It is argued that such dealers make stock markets more efficient by improving liquidity, reducing overpricing and speeding up price discovery by factoring new information into share prices.

However, there are concerns that short sellers drive down prices of company stocks — since they bet on the share price dropping — to make money.

The European Union introduced short selling regulations in 2012 after capital markets regulators raised concerns that such practices were damaging to the markets and were possibly being abused.

These included suspending short selling on a stock when a suspiciously sharp drop in a share’s price was noticed.

Malpractice

The practice was banned in the UK, France and the US to deal with malpractice such as spreading of negative information to manipulate market prices.

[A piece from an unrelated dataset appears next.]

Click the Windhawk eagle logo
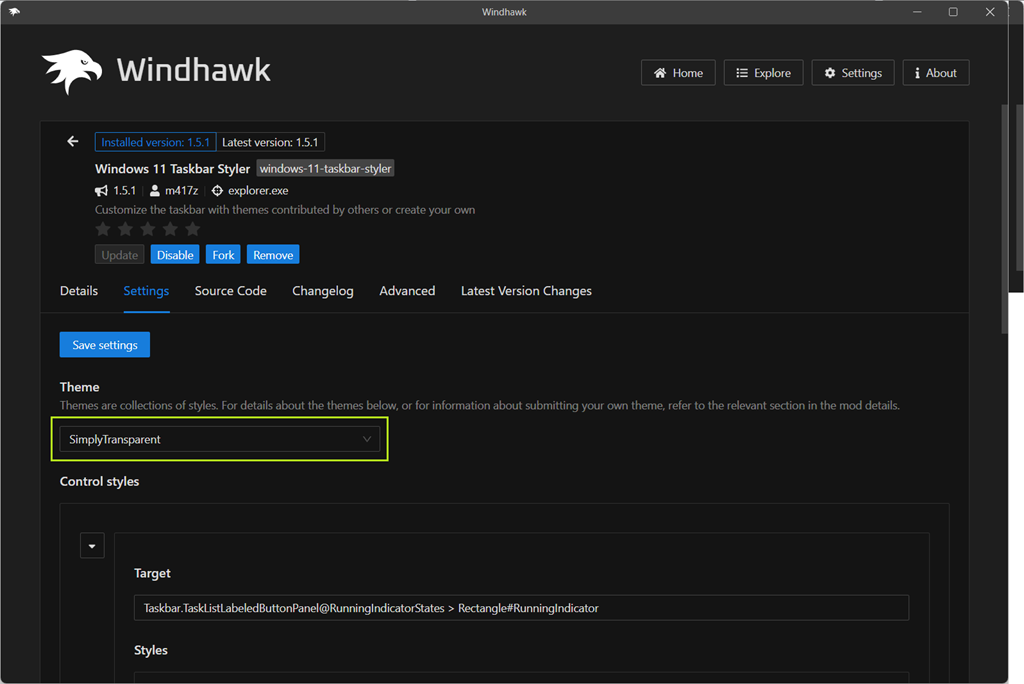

“Dealers will need the ability to borrow stock from time to time to meet their obligations. Therefore, a securities lending and borrowing arrangement needs to be put in place.

“Such a service can also be used by other market participants to meet unexpected delivery shortfalls or short selling operations,” said Kenya’s Capital Markets Authority.

In Uganda, there is no legal framework or infra­structure yet for short selling in bonds but the Bank of Uganda is considering introducing securities lending in the wake of strong market demand for short selling.

Sell buybacks are being “considered,” according to the Uganda Capital Markets Authority.

Uganda is also seeking to increase the number of listings on the Uganda Securities Exchange, which currently stand at 16, of which eight are primary domestic and eight others are cross-listed from the Nairobi Securities Exchange.

READ: Cross-border share trading upgrades to electronic system

Its recommendations on how to bring more companies to list include removing tax disincentives and granting an amnesty on companies identified as tax defaulters but which are willing to get listed.

Other East African stock exchanges are also finding it difficult to attract companies to list.

For instance, the NSE and Dar es Salaam Stock Exchange have only listed five firms since the launch of the SME trading platforms in 2013.
The Rwanda Stock Exchange has not attracted any.